Task directions: Search term "Given": please show all lines in the listing that contain it.

Data for processing:
+ + + +

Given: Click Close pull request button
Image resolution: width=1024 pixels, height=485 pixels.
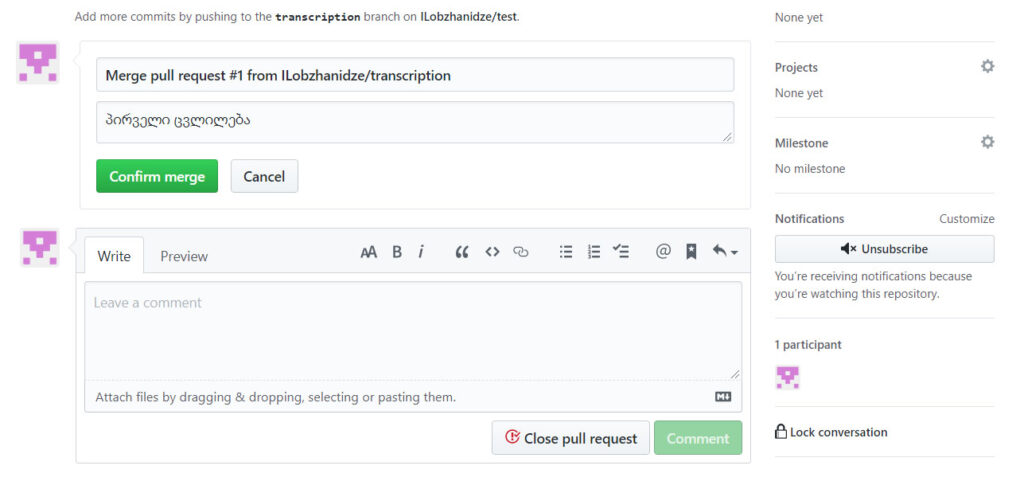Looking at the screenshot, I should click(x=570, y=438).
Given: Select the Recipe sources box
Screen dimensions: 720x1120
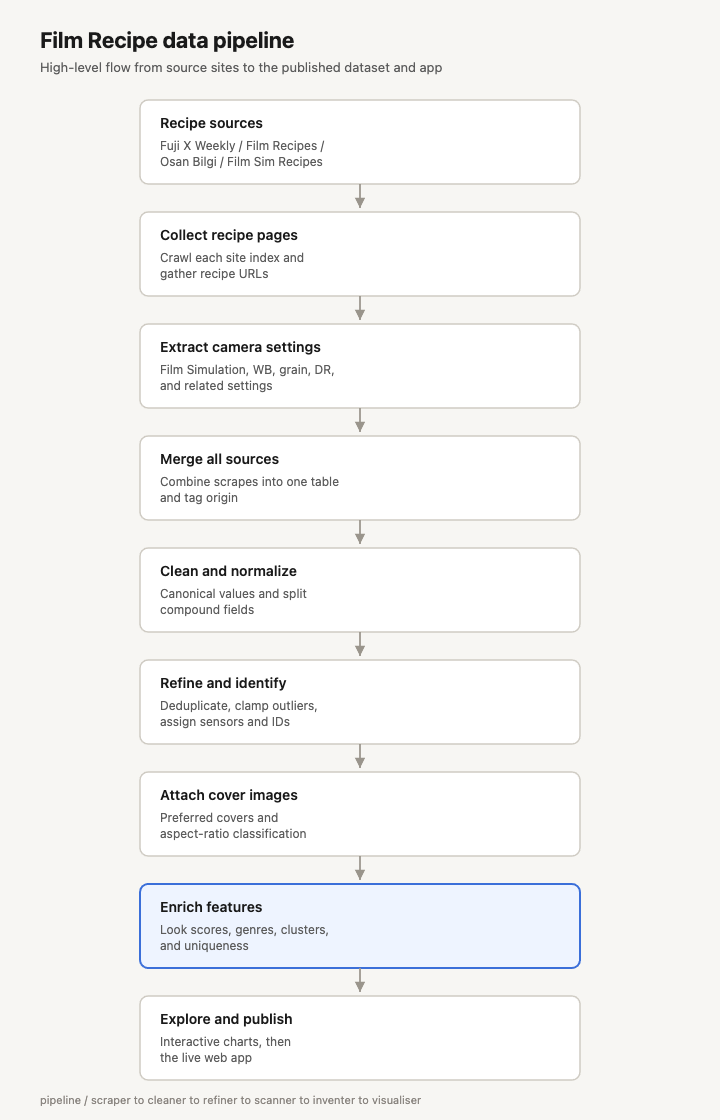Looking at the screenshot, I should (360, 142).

+ + + +

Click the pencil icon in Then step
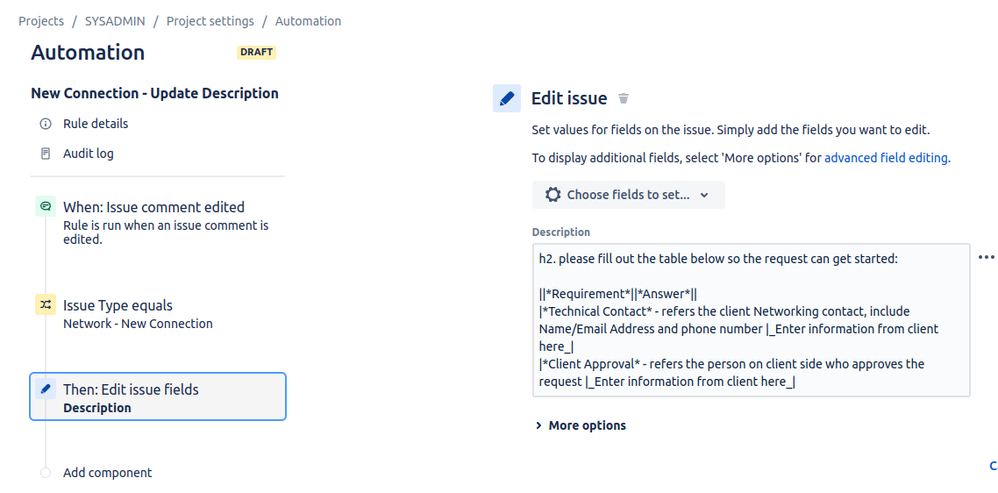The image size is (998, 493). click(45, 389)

+ + + +

Your response:
Given: Click Close pull request button
Given: Select the Recipe sources box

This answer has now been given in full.